◆ WHAT IS BEING ASKED:
Please copy out the records that follow exactly as they stand.

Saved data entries
● ● ● ● ● ● ●
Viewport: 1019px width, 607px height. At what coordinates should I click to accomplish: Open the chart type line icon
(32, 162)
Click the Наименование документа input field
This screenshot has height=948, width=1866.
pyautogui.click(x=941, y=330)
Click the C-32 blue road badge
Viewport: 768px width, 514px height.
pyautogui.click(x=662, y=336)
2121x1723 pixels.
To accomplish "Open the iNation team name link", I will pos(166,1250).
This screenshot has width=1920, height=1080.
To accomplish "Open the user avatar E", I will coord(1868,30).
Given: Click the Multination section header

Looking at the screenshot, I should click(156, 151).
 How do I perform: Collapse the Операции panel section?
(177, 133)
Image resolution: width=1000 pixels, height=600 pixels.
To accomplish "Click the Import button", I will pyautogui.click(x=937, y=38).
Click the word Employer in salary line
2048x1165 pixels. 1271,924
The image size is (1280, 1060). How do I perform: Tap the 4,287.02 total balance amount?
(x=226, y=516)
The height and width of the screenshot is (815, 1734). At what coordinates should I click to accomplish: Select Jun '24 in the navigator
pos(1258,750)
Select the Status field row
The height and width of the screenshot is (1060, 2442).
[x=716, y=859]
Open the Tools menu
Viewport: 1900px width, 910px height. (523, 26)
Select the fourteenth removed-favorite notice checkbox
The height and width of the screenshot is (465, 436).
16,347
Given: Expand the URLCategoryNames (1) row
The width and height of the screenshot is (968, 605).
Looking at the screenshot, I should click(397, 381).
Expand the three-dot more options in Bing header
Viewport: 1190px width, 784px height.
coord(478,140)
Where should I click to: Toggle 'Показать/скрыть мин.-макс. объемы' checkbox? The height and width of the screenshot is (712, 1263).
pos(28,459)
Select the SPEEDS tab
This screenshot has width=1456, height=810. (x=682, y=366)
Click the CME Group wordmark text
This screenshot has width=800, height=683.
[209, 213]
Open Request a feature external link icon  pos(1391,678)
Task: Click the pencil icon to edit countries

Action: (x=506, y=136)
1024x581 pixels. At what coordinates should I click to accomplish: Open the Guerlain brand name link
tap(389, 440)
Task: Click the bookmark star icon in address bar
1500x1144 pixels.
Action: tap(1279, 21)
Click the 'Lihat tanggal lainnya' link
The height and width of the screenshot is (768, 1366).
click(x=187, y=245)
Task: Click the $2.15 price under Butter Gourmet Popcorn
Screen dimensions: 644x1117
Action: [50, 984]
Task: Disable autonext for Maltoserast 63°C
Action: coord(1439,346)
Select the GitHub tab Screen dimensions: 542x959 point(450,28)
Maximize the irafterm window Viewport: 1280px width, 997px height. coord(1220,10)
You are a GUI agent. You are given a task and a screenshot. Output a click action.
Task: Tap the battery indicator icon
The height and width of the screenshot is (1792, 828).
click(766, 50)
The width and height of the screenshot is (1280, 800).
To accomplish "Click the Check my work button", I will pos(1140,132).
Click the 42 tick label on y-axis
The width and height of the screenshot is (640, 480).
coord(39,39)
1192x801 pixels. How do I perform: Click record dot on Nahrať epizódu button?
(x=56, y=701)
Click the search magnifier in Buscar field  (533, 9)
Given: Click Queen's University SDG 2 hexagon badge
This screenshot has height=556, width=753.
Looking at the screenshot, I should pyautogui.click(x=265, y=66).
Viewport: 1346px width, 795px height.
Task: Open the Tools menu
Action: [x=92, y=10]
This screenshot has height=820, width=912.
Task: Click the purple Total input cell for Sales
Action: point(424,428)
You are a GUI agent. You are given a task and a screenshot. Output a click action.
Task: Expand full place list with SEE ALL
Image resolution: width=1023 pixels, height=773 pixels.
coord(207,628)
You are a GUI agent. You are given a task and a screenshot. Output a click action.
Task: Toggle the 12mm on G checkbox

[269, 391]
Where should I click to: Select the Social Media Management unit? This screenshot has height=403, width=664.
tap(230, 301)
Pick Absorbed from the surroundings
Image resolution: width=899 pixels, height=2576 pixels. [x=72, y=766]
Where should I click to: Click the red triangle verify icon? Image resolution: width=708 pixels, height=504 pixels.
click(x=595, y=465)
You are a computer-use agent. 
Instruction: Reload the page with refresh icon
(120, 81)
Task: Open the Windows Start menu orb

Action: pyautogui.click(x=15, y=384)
● ● ● ● ● ● ●
◆ YOUR RESPONSE:
Viewport: 1019px width, 607px height. At what coordinates should I click to accomplish: Open the chart type line icon
(32, 162)
Click the Наименование документа input field
This screenshot has height=948, width=1866.
pyautogui.click(x=941, y=330)
Click the C-32 blue road badge
Viewport: 768px width, 514px height.
pyautogui.click(x=662, y=336)
2121x1723 pixels.
To accomplish "Open the iNation team name link", I will pos(166,1250).
This screenshot has width=1920, height=1080.
To accomplish "Open the user avatar E", I will coord(1868,30).
Given: Click the Multination section header

Looking at the screenshot, I should click(156, 151).
 How do I perform: Collapse the Операции panel section?
(177, 133)
Image resolution: width=1000 pixels, height=600 pixels.
To accomplish "Click the Import button", I will pyautogui.click(x=937, y=38).
Click the word Employer in salary line
2048x1165 pixels. 1271,924
The image size is (1280, 1060). How do I perform: Tap the 4,287.02 total balance amount?
(x=226, y=516)
The height and width of the screenshot is (815, 1734). At what coordinates should I click to accomplish: Select Jun '24 in the navigator
pos(1258,750)
Select the Status field row
The height and width of the screenshot is (1060, 2442).
[x=716, y=859]
Open the Tools menu
Viewport: 1900px width, 910px height. (523, 26)
Select the fourteenth removed-favorite notice checkbox
The height and width of the screenshot is (465, 436).
16,347
Given: Expand the URLCategoryNames (1) row
The width and height of the screenshot is (968, 605).
Looking at the screenshot, I should click(397, 381).
Expand the three-dot more options in Bing header
Viewport: 1190px width, 784px height.
coord(478,140)
Where should I click to: Toggle 'Показать/скрыть мин.-макс. объемы' checkbox? The height and width of the screenshot is (712, 1263).
pos(28,459)
Select the SPEEDS tab
This screenshot has width=1456, height=810. (x=682, y=366)
Click the CME Group wordmark text
This screenshot has width=800, height=683.
[209, 213]
Open Request a feature external link icon  pos(1391,678)
Task: Click the pencil icon to edit countries

Action: (x=506, y=136)
1024x581 pixels. At what coordinates should I click to accomplish: Open the Guerlain brand name link
tap(389, 440)
Task: Click the bookmark star icon in address bar
1500x1144 pixels.
Action: tap(1279, 21)
Click the 'Lihat tanggal lainnya' link
The height and width of the screenshot is (768, 1366).
click(x=187, y=245)
Task: Click the $2.15 price under Butter Gourmet Popcorn
Screen dimensions: 644x1117
Action: [50, 984]
Task: Disable autonext for Maltoserast 63°C
Action: coord(1439,346)
Select the GitHub tab Screen dimensions: 542x959 point(450,28)
Maximize the irafterm window Viewport: 1280px width, 997px height. coord(1220,10)
You are a GUI agent. You are given a task and a screenshot. Output a click action.
Task: Tap the battery indicator icon
The height and width of the screenshot is (1792, 828).
click(766, 50)
The width and height of the screenshot is (1280, 800).
To accomplish "Click the Check my work button", I will pos(1140,132).
Click the 42 tick label on y-axis
The width and height of the screenshot is (640, 480).
coord(39,39)
1192x801 pixels. How do I perform: Click record dot on Nahrať epizódu button?
(x=56, y=701)
Click the search magnifier in Buscar field  (533, 9)
Given: Click Queen's University SDG 2 hexagon badge
This screenshot has height=556, width=753.
Looking at the screenshot, I should pyautogui.click(x=265, y=66).
Viewport: 1346px width, 795px height.
Task: Open the Tools menu
Action: [x=92, y=10]
This screenshot has height=820, width=912.
Task: Click the purple Total input cell for Sales
Action: point(424,428)
You are a GUI agent. You are given a task and a screenshot. Output a click action.
Task: Expand full place list with SEE ALL
Image resolution: width=1023 pixels, height=773 pixels.
coord(207,628)
You are a GUI agent. You are given a task and a screenshot. Output a click action.
Task: Toggle the 12mm on G checkbox

[269, 391]
Where should I click to: Select the Social Media Management unit? This screenshot has height=403, width=664.
tap(230, 301)
Pick Absorbed from the surroundings
Image resolution: width=899 pixels, height=2576 pixels. [x=72, y=766]
Where should I click to: Click the red triangle verify icon? Image resolution: width=708 pixels, height=504 pixels.
click(x=595, y=465)
You are a computer-use agent. 
Instruction: Reload the page with refresh icon
(120, 81)
Task: Open the Windows Start menu orb

Action: pyautogui.click(x=15, y=384)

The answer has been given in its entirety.